That sounds absolutely surreal…but at least you didn’t have to smell the hamster-cage smell that always accompanies large groups of small children.
Nice that folks were having fun, though.

11 07 2007
ladybrick

As someone who never got to go to a real summer camp, that sort of thing on SL would actually appeal to me.

11 07 2007
jengagne

I agree, it was charmingly adorable and definitely surreal. :D
I also like the “summer camp activity bus” approach of the group. If I were going to really RP kidness on there, that’s much more appealing to me than the odd commitment factor of the “adoption” agencies.

11 07 2007
lirazel

What an awesome idea!
I mean, I spent nearly every summer camp experience hiding from my “peers” and crying (at least part of the time), but still…
Hey, I’ll bet if you had a cook-out space people could “rent” temporarily on the beach, with a place for a bon-fire and some kind of stick-marshmallow generation thing…

11 07 2007
Stefan "Twoflower" Gagne

Actually, our beach is free-build. Objects get returned to their owners after 90 minutes, but that’s plenty of time for a party.
Of course, we don’t provide a fire and mallow-onna-stick thingy, but I’m pretty sure beach fires are discouraged on the east coast. At least, I’ve never seen one on my vacations. ?_?

11 07 2007
Stefan "Twoflower" Gagne

Agreed. I know family is a big part of being a kid, but for “weekend warrior” ageplayers in SL it’d be better just to join a group that has kid-friendly events. Not EVERYBODY wants to be adopted and lurved (skeezy or otherwise), some just wanna go out and have a ball.

11 07 2007
lirazel

They are now… but they didn’t used to be! (And there’s still a few places, but you have to get a permit.)

11 07 2007
jengagne

Good distinction. For me, I see it like this… I still have the family part of being a kid, so I don’t miss that. :) But the running around with a gaggle of other kids doing kid-type stuff aspect? Wheee!
Plus the opportunity to lightly RP ought to make for some cute comedy. :D

11 07 2007
omahdon

The more I hear about SL the more I think I should be getting into this ‘ere thang. An MMO experience without the grinding required by the RPG side, hmmmm….

12 07 2007
Stefan "Twoflower" Gagne

Well, keep in mind it’s not a “game”, per se. It’s a 3-D version of teh webs. Which means it has just as much suck AND just as much awesome as the web, and you have to put up with one to get to the other.
If you’re looking for a shared virtual space where you can build and socialize, it’ll work for ya.

12 07 2007
omahdon

I was thinking “holodeck” or the closest thing to that common conceit in sci-fi movies/shows where the interweb and its elements are represented as some kind of three dimensional space that the characters can port into and “wander” around in.

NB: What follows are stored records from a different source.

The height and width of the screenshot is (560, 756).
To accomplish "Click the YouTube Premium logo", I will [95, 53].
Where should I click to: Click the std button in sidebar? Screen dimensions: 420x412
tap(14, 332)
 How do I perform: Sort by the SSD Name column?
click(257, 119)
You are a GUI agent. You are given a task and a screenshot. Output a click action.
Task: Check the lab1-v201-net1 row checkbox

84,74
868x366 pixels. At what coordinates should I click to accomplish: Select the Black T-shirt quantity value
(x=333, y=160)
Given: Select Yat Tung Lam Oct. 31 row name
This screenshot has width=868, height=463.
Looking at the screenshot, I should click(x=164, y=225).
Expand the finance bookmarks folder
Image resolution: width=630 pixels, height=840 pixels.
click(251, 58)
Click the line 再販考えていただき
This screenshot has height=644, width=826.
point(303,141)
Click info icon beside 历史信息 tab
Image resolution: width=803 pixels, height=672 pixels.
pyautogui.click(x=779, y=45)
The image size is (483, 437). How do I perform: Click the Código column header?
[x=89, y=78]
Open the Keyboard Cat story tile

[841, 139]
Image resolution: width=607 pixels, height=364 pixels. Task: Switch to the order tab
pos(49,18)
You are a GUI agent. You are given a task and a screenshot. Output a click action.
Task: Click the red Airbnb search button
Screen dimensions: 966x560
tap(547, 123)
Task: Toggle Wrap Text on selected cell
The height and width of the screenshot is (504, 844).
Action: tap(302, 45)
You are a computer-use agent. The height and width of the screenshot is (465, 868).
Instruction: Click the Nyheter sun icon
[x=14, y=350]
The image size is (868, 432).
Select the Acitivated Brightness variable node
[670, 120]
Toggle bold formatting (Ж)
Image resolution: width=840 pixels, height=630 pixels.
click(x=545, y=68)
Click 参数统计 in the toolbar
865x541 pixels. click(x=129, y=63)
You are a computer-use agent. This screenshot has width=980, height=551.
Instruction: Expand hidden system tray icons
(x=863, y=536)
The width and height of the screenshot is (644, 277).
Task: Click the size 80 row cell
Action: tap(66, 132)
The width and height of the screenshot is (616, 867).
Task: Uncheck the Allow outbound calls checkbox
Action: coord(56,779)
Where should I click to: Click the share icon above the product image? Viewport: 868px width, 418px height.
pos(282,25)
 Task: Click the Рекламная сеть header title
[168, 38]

That’s just neat.

12 07 2007
Stefan "Twoflower" Gagne

Now imagine a holodeck program designed by 11 year olds who don’t have the benefit of saying “Computer, make a house, please” and getting a baroque, finely designed house of polished woodwork and tinted glass without lifting a finger. Imagine a holodeck created in MS-Paint.
That said, the Caledon regions do an admirable job of making a Fair Haven style period setting, with really high quality work.